Laura Logan, originally of Newcastle, was detained under Section 3 of the Mental Health Act at St John’s House in Palgrave, near Diss, when she died on September 7, 2015.
At around 8.10am that day, Ms Logan opened her door and called out for help. Staff thought she was having a panic attack and took “appropriate steps” to support her, the inquest heard.
They asked her to slow down her breathing and to sit up. A pulse oximeter gave a reading of 91%. She struggled to breathe and “remained frantic”, prompting emergency support from other wards.

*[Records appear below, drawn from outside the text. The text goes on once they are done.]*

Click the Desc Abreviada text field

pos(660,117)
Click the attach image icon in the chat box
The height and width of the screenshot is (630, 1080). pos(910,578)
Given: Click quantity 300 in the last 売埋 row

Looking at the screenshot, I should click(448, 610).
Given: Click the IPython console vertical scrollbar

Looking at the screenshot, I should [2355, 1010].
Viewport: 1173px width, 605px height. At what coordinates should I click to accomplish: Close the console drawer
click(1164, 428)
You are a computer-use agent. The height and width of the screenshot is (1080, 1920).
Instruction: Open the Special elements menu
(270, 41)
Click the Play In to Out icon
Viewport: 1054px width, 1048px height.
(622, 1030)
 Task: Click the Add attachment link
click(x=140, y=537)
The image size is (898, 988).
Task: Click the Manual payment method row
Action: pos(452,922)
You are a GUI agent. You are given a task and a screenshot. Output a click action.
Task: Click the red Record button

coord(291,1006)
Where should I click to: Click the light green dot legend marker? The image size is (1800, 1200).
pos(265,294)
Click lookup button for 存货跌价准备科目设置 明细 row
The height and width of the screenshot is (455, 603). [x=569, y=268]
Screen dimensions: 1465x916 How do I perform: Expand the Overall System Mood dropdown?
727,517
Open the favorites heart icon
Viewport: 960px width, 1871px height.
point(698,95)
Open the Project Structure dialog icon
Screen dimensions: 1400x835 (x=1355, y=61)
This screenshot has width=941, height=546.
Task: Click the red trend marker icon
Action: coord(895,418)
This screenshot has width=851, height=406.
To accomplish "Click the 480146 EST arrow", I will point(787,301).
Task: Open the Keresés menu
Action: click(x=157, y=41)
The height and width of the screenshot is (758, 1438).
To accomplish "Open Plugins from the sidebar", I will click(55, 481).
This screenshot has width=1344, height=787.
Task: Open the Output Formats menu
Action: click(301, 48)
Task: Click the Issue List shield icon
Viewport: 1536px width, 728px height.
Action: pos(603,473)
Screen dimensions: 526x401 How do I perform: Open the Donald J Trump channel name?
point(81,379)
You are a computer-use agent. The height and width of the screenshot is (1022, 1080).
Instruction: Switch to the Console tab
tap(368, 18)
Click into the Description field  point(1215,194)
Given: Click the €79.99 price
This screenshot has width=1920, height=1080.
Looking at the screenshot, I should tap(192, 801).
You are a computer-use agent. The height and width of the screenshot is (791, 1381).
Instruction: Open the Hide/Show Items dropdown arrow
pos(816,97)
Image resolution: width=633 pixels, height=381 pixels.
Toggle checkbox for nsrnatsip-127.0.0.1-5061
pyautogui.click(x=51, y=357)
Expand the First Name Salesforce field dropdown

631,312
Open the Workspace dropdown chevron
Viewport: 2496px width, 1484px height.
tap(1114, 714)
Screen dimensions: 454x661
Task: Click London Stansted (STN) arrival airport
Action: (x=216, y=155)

She had also “thrown” herself on the floor seemingly in the recovery position, before returning to bed.
A second reading gave 71%, while her face turned “grey”. A care worker called 999 for paramedics, and had to use a landline phone after the emergency phoned failed to work.
Paramedics arrived within minutes, but could not save her.
A post-mortem examination determined the cause of death as bilateral pulmonary embolism, which relates to a blockage of the lung’s artery, presumed by deep vein thrombosis (DVT). A GP checked for signs of DVT a week before Ms Logan died but could not find any symptoms.
Assistant coroner Jacqueline Devonish recorded a verdict of death by natural causes. She added it was an acute episode.
Ms Logan was diagnosed with Turner Syndrome, a genetic disorder affecting only women. It was unconnected to her death.
She was admitted to St John’s House in 2013. She showed signs of improvement in response to hormone replacement therapy, despite side effects of diabetes and weight gain, before her death.
She was due to be reassessed for a possible transfer to a facility close to her family in Newcastle just two days after she died.
A statement issued after the inquest on behalf of St John’s House, run by Partnerships in Care, read: “We would like to express our sympathies to Laura’s family and will listen carefully to the coroner’s comments.
“All staff now have access to a portable phone, although we note the coroner’s comment that the use of a landline in this case did not affect the outcome and that staff were well trained and well organised.”